Summer Camp Happenings from Heather
Posted by Nicolette Beard on July 13, 2012 9:30 AM.
Heather DuPlooy, the Garden's Education coordinator, reports to us about what's been happening during summer camp. Here's what she had to say recently.
Walking around the classroom at the Naples Botanical Garden Summer Camp, I am distracted by delicate, colorful art pieces that look like stained glass. Camp counselor, Shannon Guidry, who is showing me around before my presentation to the campers, tells me that the work is inspired by the amazing hand blown glass art of Dale Chihuly.

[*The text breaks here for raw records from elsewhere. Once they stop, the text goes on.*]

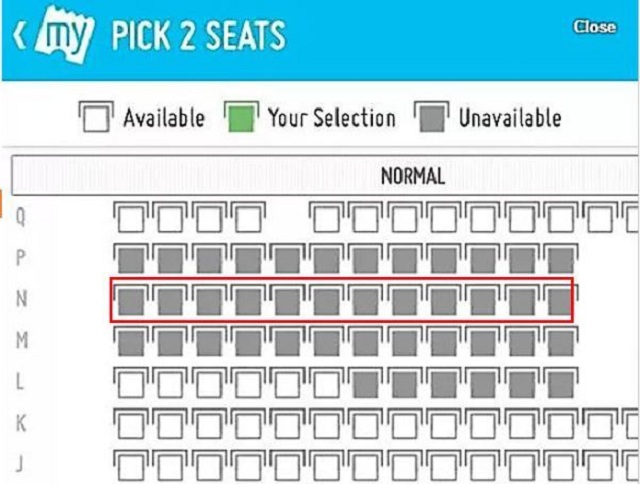Click the first unavailable seat in row M
The image size is (640, 484).
coord(130,342)
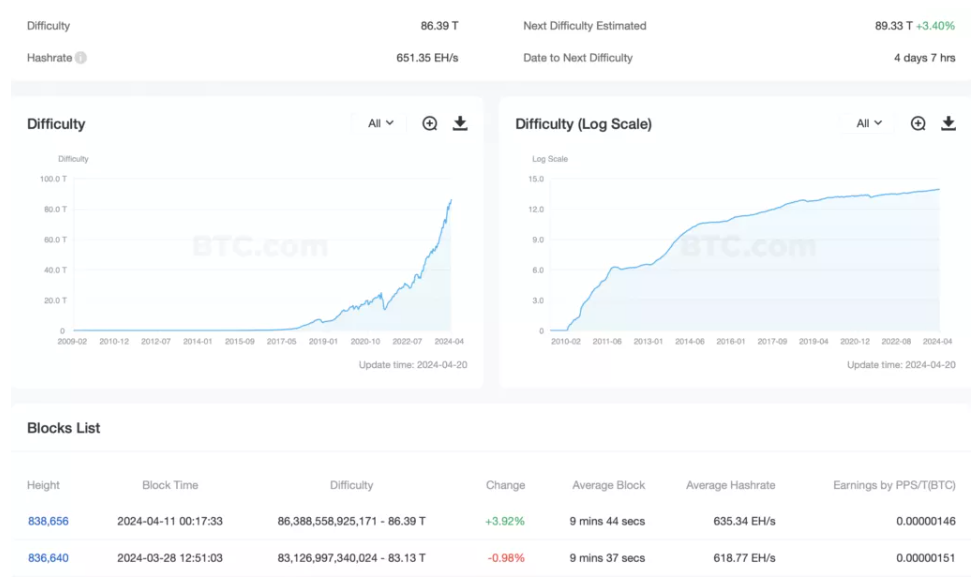Click the Average Block column header

608,485

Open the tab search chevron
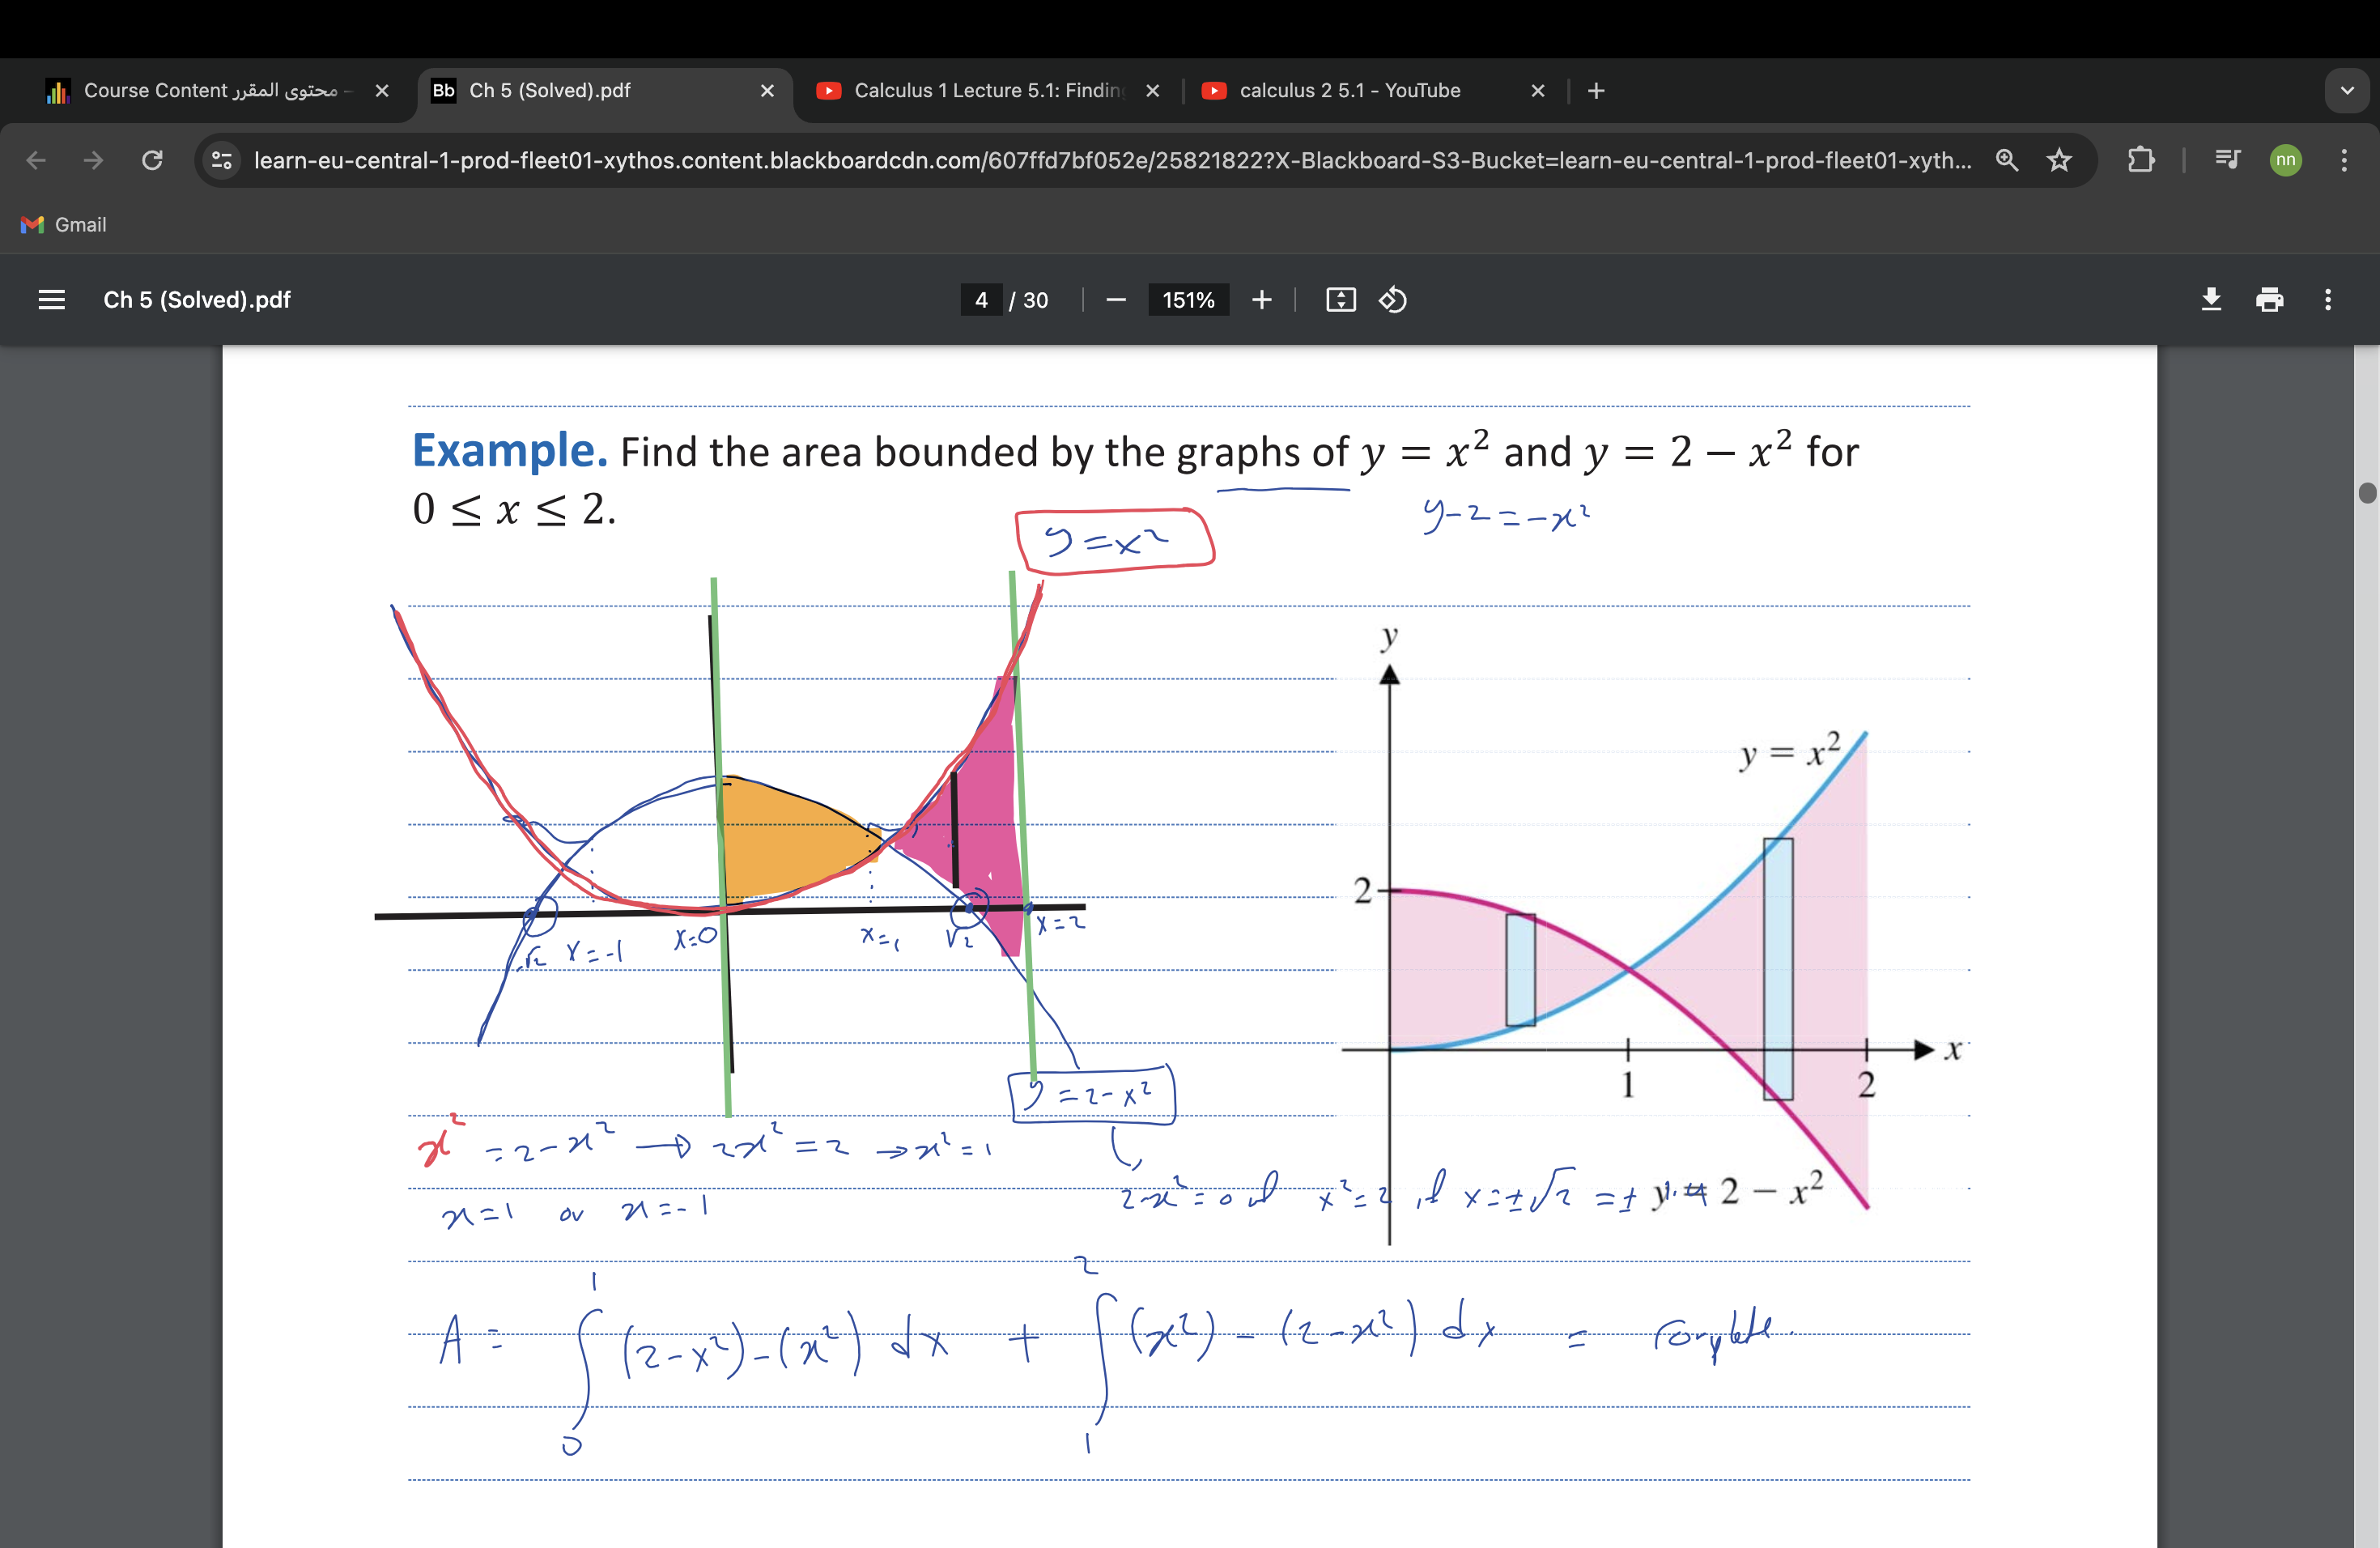pyautogui.click(x=2347, y=91)
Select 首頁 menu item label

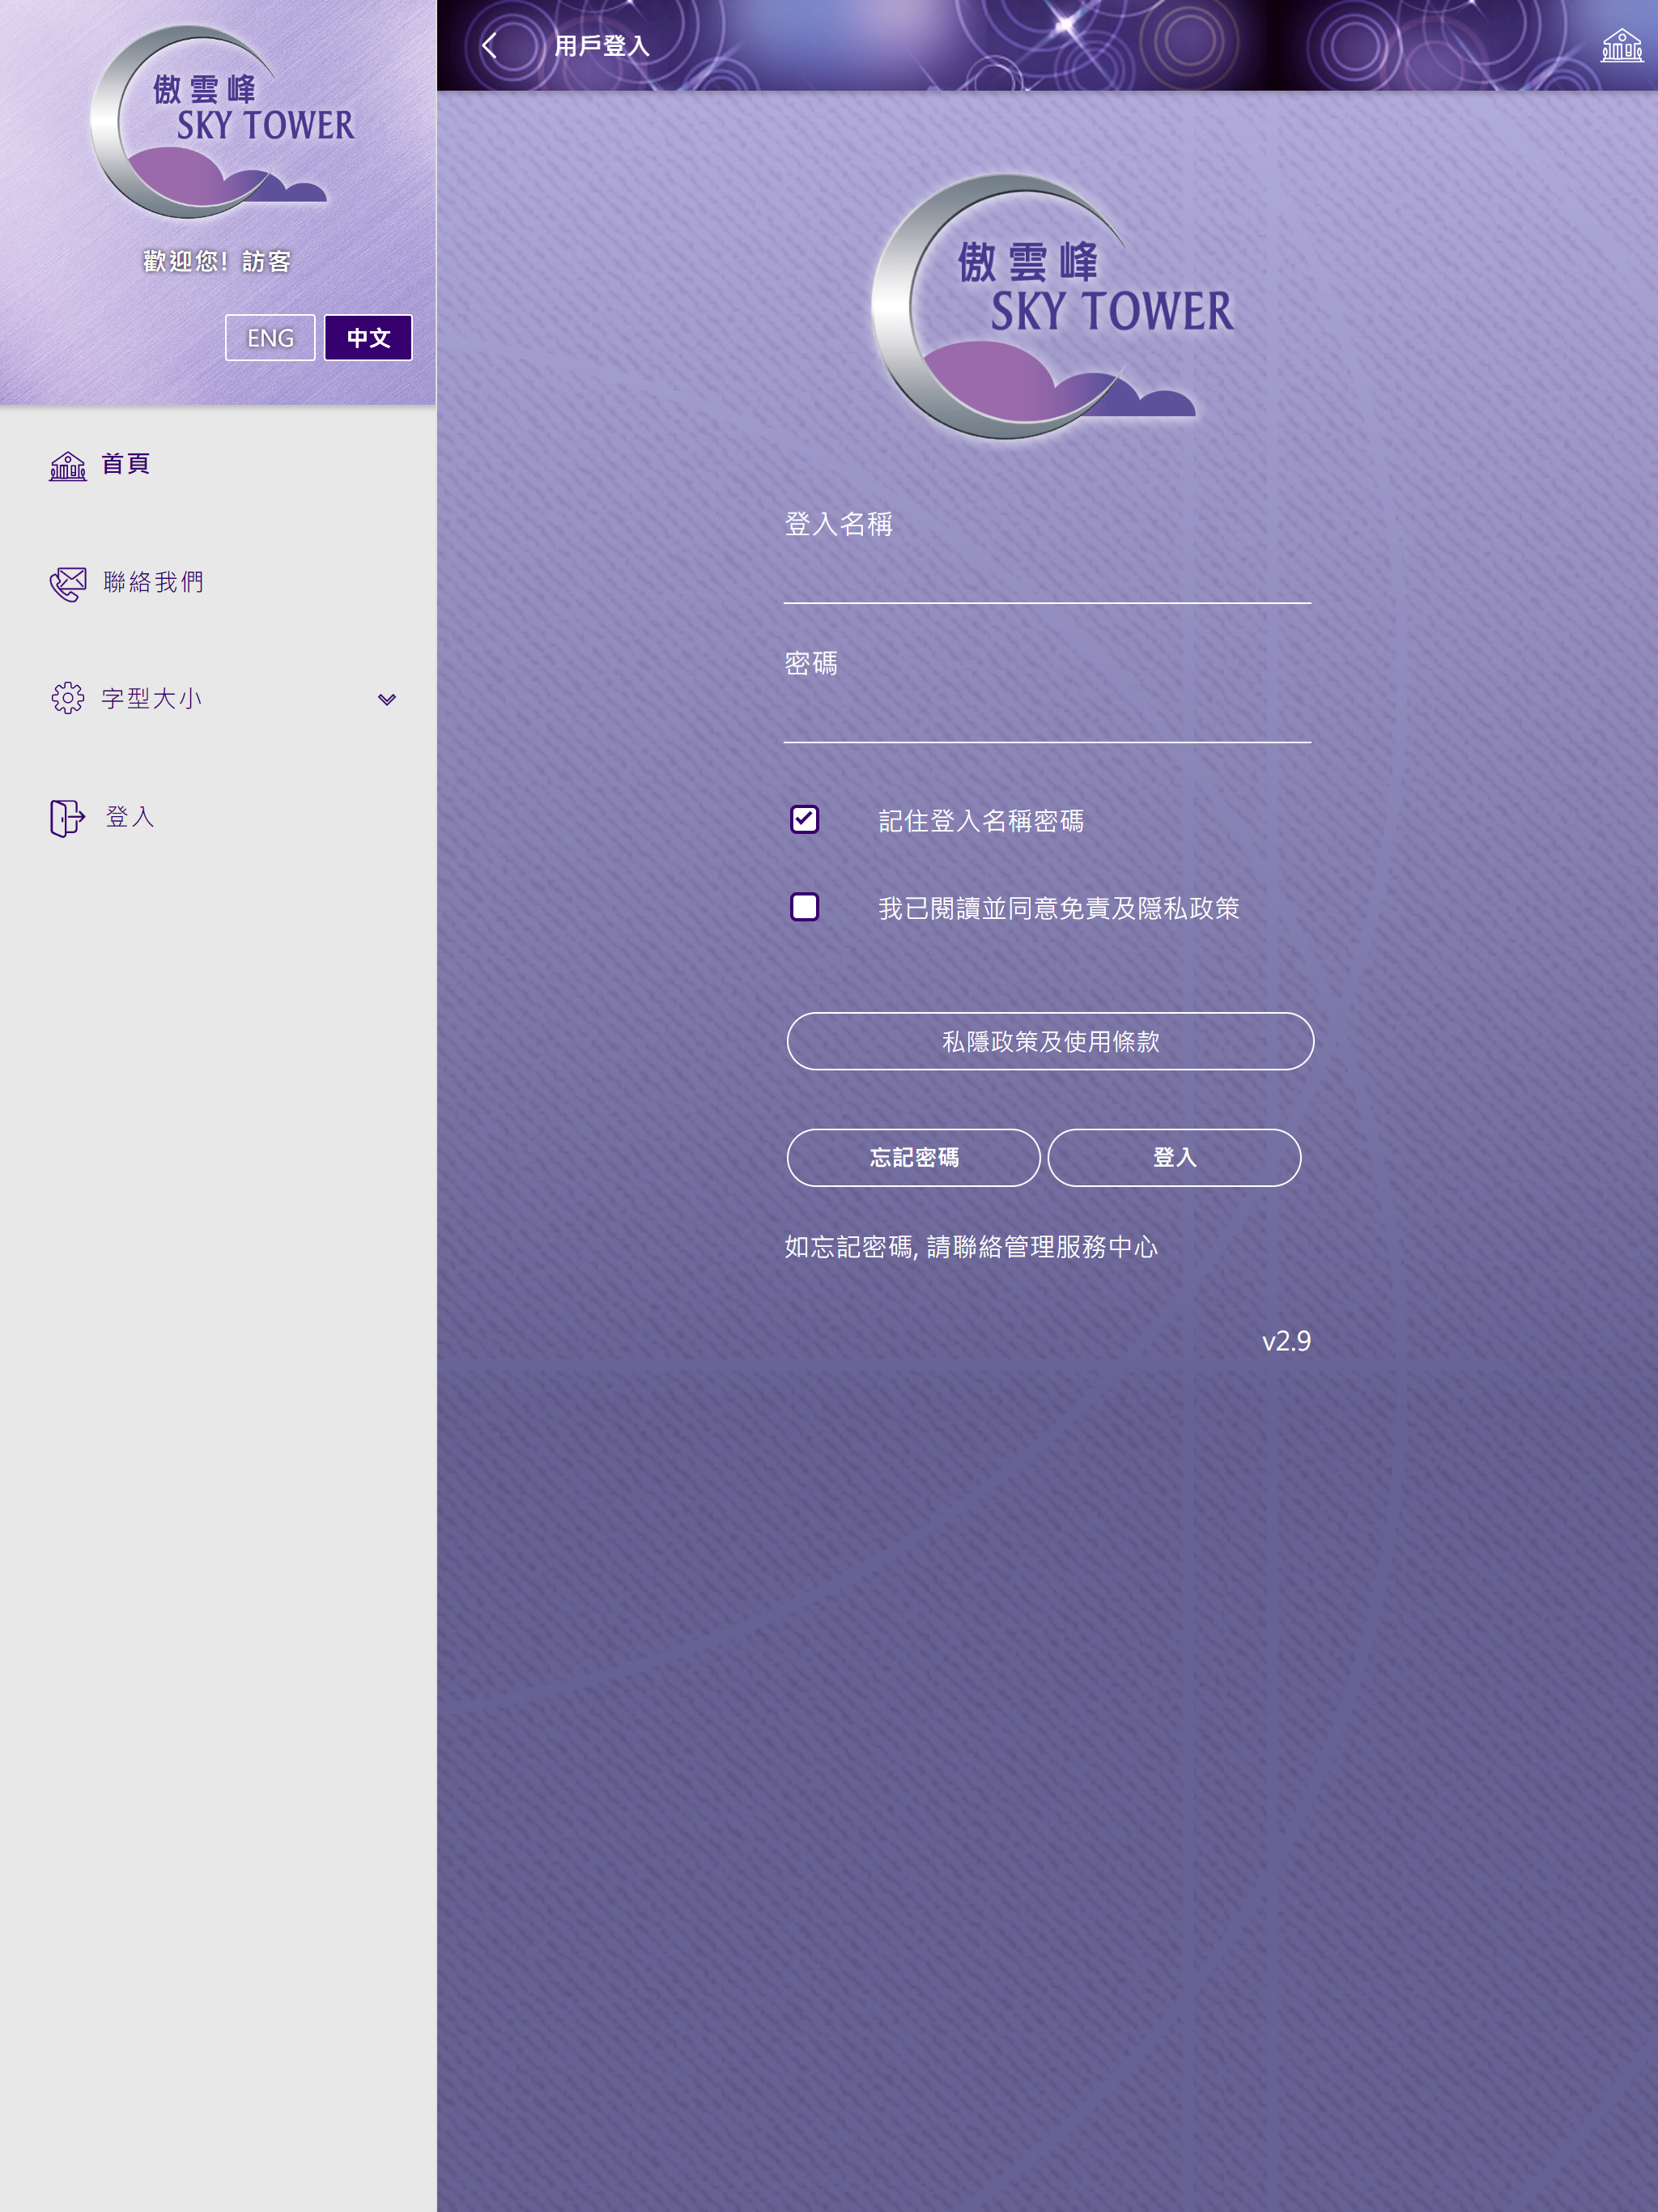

The vibrant artwork is part of an activity presented by Jessica Wozniak from the Naples Museum of Art. While I admire their work, the students are carefully weaving multicolored strands of yarn through garden pots which will later be planted with seeds from the garden. This gives Shannon a couple minutes to talk to me about what the kids have been up to this week. A lot!
Apart from the faux glass project, they have studied animal tracks, gone out in the Garden’s native wildflower meadow for wildflower scavenger hunts, hand sewed lei’s with fresh plumeria flowers with the Garden’s plumeria curator, Hetty Ford, and even learned about permaculture. The counselors’ favorite project is the ‘random acts of kindness’ activity led by the Garden’s Eric Foht.
This is when the students and counselors write positive messages on the leaves of a plant, known as the autograph tree, and drop them around the Garden for visitors to discover. The messages range from sweet and simple, such as “Bee yourself” and “Smile” to a quote from Kung Fu Panda.
All this is only a slice of what the kids are doing. Shannon sums it up best when she tells me, “This is a great camp. The stuff that we do, no one else does. There is a lot of learning; it’s scientific; it’s artistic; and the kids just have so much fun.”
Ten-year year old, Jessica, echoes her thoughts, “I like camp because it’s educational and fun.”Because every child has his or her own learning style, Shannon says she feels that the diversity of the activities means that “Every camper has a chance to shine.”
Counselor, Evan Barr, agrees. "I feel like I'm making a difference with what we are teaching and how we are teaching it." All this enthusiasm puts the pressure on me to keep the young crowd entertained, and I am relieved that I get a great response when I finally do my tour in the Brazil Garden.
I like to think it is my riveting information on useful plants, but I suspect it is because I let the kids smear red, sticky annatto seeds on their face as ‘war paint.’ "I'm going to miss my friends here when camp is over," I hear one camper lament. I think that the campers and counselors agree.